I recently performed an experiment in which magnesium oxide formed.
I have to find out the simplest whole number ratio of Mg atoms to O atoms.
How do I go about doing this?
* Chemistry - DrBob222, Tuesday, October 13, 2009 at 11:19pm
Mass MgO - mass Mg initially = mass oxygen added.
%Mg = [mass Mg/mass MgO]*100 = ??
%O = [mass O/mass MgO]*100 = xx
Now ??/atomic mass Mg =
and xx/atomic mass O =
and go from there.
Ok, so:
Mass MgO (0.27g) - Mass Mg initially (0.17g) = 0.1g (Mass oxygen added)
Does that look alright so far?
Yes, but why do you want to do the problem piece-meal? Write all of it down, show me how you have solved it and let me take a look at it.

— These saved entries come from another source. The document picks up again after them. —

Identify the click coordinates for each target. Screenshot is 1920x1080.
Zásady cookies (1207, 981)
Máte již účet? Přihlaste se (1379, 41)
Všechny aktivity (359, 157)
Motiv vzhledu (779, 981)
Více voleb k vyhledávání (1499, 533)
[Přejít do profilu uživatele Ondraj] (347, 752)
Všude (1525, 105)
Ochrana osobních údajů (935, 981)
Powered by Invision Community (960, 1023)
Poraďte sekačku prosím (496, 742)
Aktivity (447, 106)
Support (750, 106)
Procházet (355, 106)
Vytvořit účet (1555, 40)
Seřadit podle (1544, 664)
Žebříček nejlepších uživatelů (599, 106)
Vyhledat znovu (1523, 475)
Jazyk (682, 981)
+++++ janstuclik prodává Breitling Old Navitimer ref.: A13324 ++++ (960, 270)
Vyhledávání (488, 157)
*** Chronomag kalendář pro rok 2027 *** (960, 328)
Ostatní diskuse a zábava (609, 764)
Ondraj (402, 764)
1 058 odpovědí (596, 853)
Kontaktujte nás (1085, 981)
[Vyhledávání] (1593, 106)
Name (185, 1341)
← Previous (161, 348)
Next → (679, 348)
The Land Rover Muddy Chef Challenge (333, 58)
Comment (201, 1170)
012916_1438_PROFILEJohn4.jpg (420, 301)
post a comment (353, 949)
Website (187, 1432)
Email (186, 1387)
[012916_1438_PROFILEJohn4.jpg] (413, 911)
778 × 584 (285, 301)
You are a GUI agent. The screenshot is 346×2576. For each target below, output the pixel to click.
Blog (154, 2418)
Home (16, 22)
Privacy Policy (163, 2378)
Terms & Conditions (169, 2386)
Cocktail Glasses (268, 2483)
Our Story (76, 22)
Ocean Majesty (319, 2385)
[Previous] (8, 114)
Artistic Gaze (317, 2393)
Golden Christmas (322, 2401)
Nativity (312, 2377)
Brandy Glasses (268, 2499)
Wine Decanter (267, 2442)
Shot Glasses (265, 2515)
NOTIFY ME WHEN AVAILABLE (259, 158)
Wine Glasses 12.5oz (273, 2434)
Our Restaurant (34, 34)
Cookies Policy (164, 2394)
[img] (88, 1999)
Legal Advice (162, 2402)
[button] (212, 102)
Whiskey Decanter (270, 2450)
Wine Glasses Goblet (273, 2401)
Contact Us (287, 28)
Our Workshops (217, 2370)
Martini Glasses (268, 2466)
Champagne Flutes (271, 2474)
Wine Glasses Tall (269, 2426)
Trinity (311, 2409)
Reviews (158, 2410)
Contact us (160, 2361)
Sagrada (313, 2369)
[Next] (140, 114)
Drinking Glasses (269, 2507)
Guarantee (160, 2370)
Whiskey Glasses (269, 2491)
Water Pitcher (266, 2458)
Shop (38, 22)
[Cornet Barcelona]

We get it done one time instead of over four days.
I just wanted to make sure I'm on the right track
Next
%Mg = [mass Mg/mass MgO]*100 = ??
.17/.27= 62.97%
%O = [mass O/mass MgO]*100 = xx
.10/.27=37.04%
Now ??/atomic mass Mg = 0.03
and xx/atomic mass O = 0.02
And I'm stuck again... Where do I go from here?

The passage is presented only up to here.